Brasil vai vacinar crianças, idosos e grávidas contra gripe A em 2010

Brasil vai vacinar crianças, idosos e grávidas contra gripe A em 2010

Atualizado: Quarta-feira, 2 Dezembro de 2009 as 12

 Ministro da Saúde, José Gomes Temporão, disse nesta terça-feira, 1º de dezembro, que grávidas, idosos, crianças pequenas e portadores de doenças crônicas formam a parcela da população que receberá a partir do ano que vem a vacina contra o vírus da Influenza A (H1N1), popularmente conhecida como gripe suína.

Temporão ressaltou que a estratégia do ministério para o combate à doença ainda não está fechada e que a campanha de imunização só deve começar em abril.

- Há uma dúvida ainda sobre [vacinar] a população com idade entre 20 a 39 anos, e essa questão está sendo analisada, afirmou, referindo-se à faixa etária que registrou alto índice de contaminação pelo vírus da gripe suína no inverno.

- Estamos analisando todos os fatores com as sociedades brasileiras de Obstetrícia, de Pediatria e de Infectologia.
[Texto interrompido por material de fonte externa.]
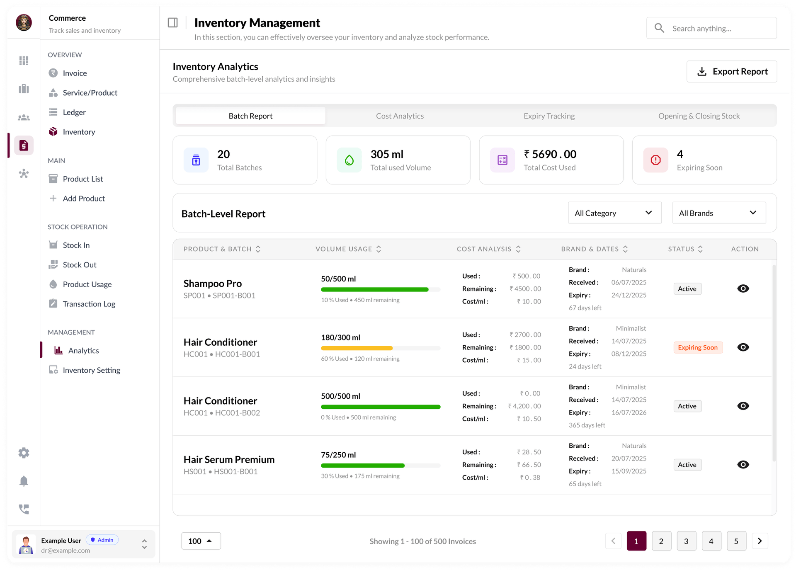This screenshot has height=570, width=796.
Task: Go to page 3 of results
Action: pos(686,541)
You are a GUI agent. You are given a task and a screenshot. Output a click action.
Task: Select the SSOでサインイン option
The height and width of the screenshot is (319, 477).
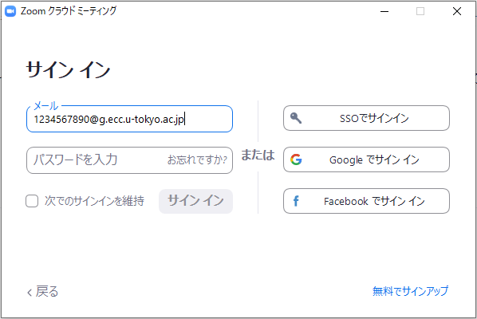[x=366, y=118]
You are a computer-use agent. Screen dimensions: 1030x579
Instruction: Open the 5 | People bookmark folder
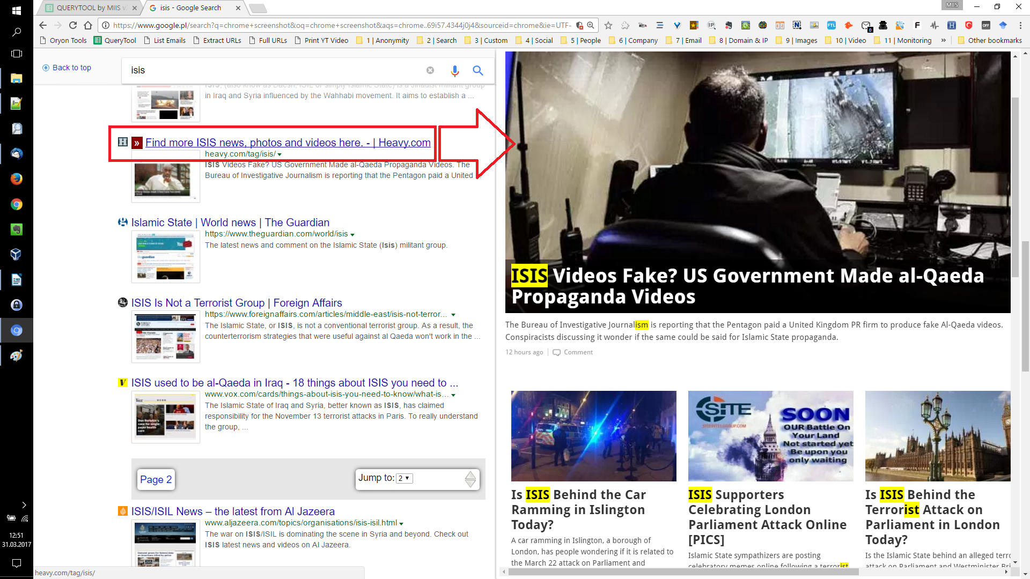click(580, 40)
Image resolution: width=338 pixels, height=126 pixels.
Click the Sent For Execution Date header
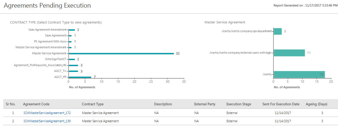tap(281, 104)
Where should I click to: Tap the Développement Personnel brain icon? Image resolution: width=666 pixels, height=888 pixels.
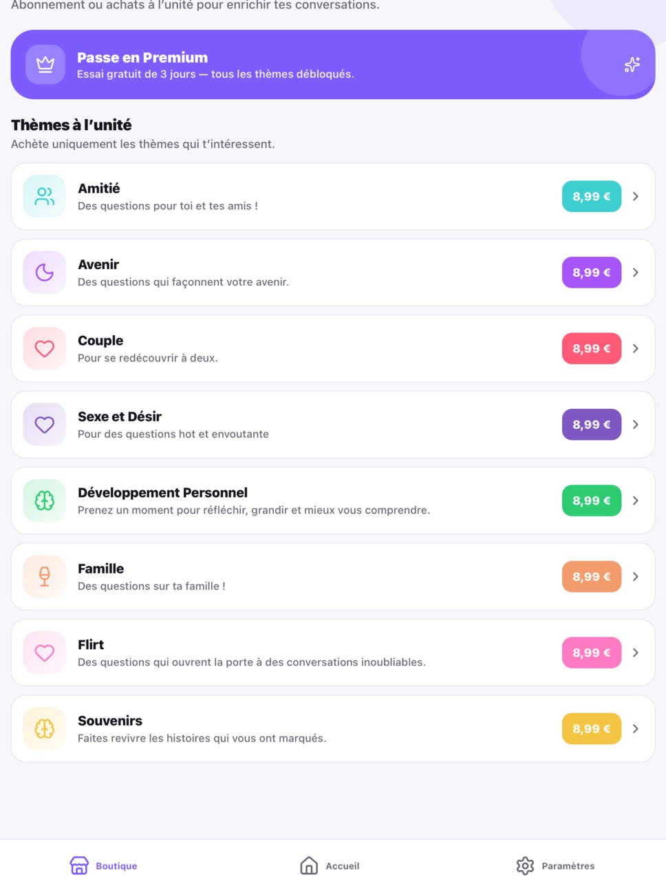pyautogui.click(x=45, y=500)
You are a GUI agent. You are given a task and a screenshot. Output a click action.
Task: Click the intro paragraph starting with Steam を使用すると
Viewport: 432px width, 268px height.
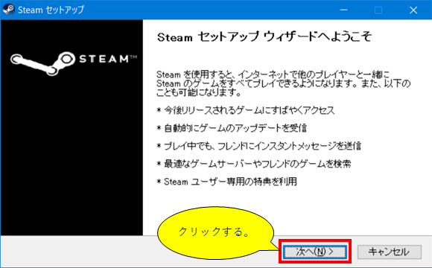click(x=283, y=83)
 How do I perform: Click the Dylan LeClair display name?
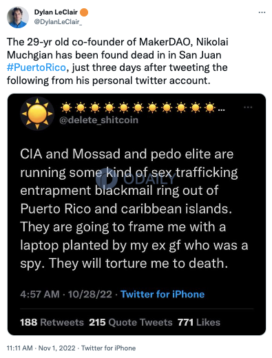56,12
O ministério vai ouvir os especialistas para construir sua estratégia.

Temporão lembrou de que a vacina exige tempo longo de produção e que os primeiros lotes serão entregues ao ministério em janeiro e fevereiro, por isso a campanha não iniciaria antes de abril.

- Tivemos queda substantiva [da contaminação por H1N1] e estamos nos preparando para possível segunda onda da gripe, a partir do inverno do ano que vem. Estamos comprando vacinas, estocando medicamentos, treinando pessoal, comprando equipamentos para ampliar o número de leitos de UTI, enfim, estamos planejando tudo o que precisa ser feito com uma equipe dedicada ao assunto.

O ministro ressaltou que ainda não há motivos de preocupação a respeito das mutações que o vírus sofreu, detectadas na Itália e na Coreia do Sul.

- Não há nenhuma evidência nem de que essas cepas mutantes sejam mais graves e nem de que sejam resistentes aos medicamentos disponíveis. Temos que aguardar mais estudos para traçar nossa estratégia. Até o momento nada muda nem do ponto de vista do comportamento do vírus nem do ponto de vista dos medicamentos que temos à disposição.